The Digital Accessibility Journey: Exploring Priorities and Investments in Aus and NZ organisations
Driven by culture and values
For organisations already on the journey, the main drivers for improving Digital Accessibility centre more on culture and values than reputation or regulatory need. This values-driven motivation bodes well for the future, as businesses are in this for tangible, human reasons – and not just for show. The most popular motivations include:
The influence of complaints or legislation:
- Only the largest organisations ($50m+) are more likely to see Digital Accessibility as a function of corporate social responsibility or brand reputation.
- Public sector organisations are more likely to enhance Digital Accessibility due to legislation.
- New Zealand organisations are more likely to be motivated by complaints than businesses in Australia.
Why improve access for employees?
When asked about the key benefits of making digital assets and services more accessible for employees, respondents cited increases to inclusivity (17%), equality (13%) and productivity/job satisfaction (13%).
Not-for-profits are the most likely to cite “promoting inclusivity” as a benefit for employees (25%), while privately-owned businesses are the least.
Most interestingly, 38% of respondents are not sure about the benefits to employees.
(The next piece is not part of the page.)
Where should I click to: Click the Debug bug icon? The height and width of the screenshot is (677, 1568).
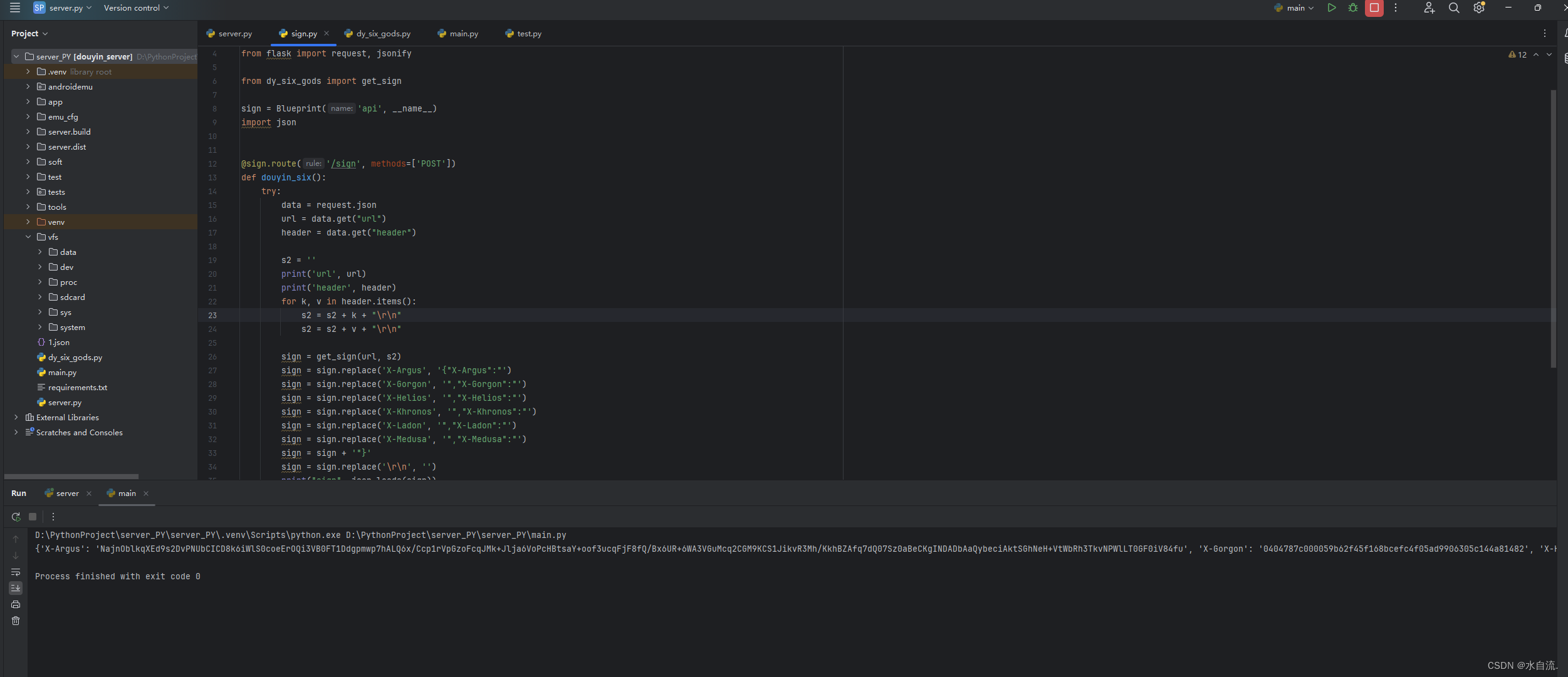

An opportunity exists to educate organisations about the benefits of making employee-facing assets and services digitally accessible.
“We wanted our business to be inclusive for people and employees with disability, we wanted to show we valued them as employees and well as customers.”
The benefit to customers
When asked about the benefits of designing digitally accessible assets and services for customers, respondents cite “equitable access for all customers” (35%) and “providing better customer experiences and support” (30%) as the key drivers.
- Public Sector organisations are markedly more likely to think Digital Accessibility enables equitable access for customers.
- 20% of respondents feel that Digital Accessibility helps them to reach a broader customer base.
- Many are unsure of the benefit to customers (36%), which highlights a general need to increase awareness.
“[Digital Accessibility] promotes citizenship and loyalty towards services that want that business or want to engage in this specific community.”
Intopia’s Managing Director, Stewart Hay said “There’s a need to drive more awareness and education on the benefits of enabling better digital access for people with disability. While very significant, it’s not surprising to see that more than a third of respondents were not aware of the benefits of enabling digital access for their employees or customers. Normalising an inclusive culture is crucial if organisations are to accelerate their Digital Accessibility journeys.”
Good for business
Beyond moral imperatives, Digital Accessibility can have a positive impact on a company’s bottom line. While this isn’t the main driver for most organisations in Australia and New Zealand, understanding its benefits may offer some extra encouragement. The business benefits of Digital Accessibility can include:
- Increased customer acquisition (since more people are able to access your services)
- Increased loyalty from communities who value accessibility (it’s been estimated that 71% of users with disability will click away from sites with access barriers)
- Improved SEO performance (as Digital Accessibility standards often overlap with good SEO practices)
- Strengthened brand image and reputation
- Improved user experiences for all (Digital Accessibility improves ease of navigation, understanding and readability for all).
“The world is becoming more digital, and we need to make ourselves more discoverable on a platform that will grow.”